Фомин перелистнул последнюю страницу партитуры. Здесь ждал сурприз.

В самом конце, сразу после авторского Fine, рукой его сиятельства было вписано нечто разумению не поддающееся. Ни у Княжнина, ни у Дмитревского, ни у самого Фомина слов таких не то что на кончике пера — в тайных уголках души не имелось!

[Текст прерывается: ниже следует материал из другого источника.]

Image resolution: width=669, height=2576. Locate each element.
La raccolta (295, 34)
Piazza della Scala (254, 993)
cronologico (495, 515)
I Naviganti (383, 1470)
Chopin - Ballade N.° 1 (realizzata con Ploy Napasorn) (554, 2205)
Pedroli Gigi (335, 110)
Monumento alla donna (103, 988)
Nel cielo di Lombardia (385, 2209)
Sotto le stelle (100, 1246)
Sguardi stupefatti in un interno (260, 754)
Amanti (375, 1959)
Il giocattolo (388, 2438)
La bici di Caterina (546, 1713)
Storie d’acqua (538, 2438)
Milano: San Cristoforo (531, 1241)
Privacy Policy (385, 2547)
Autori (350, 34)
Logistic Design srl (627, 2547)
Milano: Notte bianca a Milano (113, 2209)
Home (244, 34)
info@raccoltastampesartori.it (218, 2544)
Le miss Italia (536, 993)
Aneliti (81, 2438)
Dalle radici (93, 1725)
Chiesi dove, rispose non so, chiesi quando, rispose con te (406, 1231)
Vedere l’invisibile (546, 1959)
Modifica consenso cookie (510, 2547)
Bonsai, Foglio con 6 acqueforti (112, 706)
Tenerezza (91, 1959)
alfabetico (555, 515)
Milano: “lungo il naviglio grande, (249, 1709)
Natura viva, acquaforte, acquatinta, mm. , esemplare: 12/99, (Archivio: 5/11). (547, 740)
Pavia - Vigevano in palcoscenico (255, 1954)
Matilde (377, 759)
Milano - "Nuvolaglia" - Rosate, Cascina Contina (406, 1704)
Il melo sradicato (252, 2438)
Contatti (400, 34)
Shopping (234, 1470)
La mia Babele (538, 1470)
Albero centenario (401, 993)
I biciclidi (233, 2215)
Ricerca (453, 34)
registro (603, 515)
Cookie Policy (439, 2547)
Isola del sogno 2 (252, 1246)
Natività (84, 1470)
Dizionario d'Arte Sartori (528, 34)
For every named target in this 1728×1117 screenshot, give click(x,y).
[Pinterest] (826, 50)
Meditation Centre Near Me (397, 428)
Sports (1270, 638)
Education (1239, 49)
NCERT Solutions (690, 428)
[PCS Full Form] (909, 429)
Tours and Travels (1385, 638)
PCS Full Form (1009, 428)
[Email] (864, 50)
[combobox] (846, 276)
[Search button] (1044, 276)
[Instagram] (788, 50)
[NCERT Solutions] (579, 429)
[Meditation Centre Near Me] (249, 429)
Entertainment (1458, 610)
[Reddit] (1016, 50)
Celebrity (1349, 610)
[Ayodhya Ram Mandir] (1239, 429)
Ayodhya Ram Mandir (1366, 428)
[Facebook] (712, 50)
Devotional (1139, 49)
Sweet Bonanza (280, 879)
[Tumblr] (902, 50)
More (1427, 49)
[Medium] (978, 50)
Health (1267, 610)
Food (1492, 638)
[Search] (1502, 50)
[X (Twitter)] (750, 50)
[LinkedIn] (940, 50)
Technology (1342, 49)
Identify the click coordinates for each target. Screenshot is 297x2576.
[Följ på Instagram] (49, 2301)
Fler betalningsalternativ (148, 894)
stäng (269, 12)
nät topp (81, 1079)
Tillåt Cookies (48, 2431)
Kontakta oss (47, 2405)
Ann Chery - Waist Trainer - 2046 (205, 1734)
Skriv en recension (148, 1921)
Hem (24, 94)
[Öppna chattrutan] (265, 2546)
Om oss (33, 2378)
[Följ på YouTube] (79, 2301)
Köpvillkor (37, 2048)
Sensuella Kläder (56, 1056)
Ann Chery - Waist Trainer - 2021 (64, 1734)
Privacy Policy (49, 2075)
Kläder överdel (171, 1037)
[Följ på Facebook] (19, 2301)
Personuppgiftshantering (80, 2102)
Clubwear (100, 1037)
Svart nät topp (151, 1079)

Были те слова про глупецкого Амура, не пойми откуда слетевшего, жиденькой фистулой дуракам и дурам возвещающего: владыка Зевс, мол, награждает Орфея за верность и возвращает ему Эвридику. Презрев все то, что по-дьячковски сопя и прикусив от наслаждения нижнюю губу, вписывал в партитуру Иван Афанасьевич Дмитревский, граф резко и кратко заключил:


«Театр переменяется. О р ф е й. Ох, Эвридика! Э в р и д и к а . Ах, Орфей!»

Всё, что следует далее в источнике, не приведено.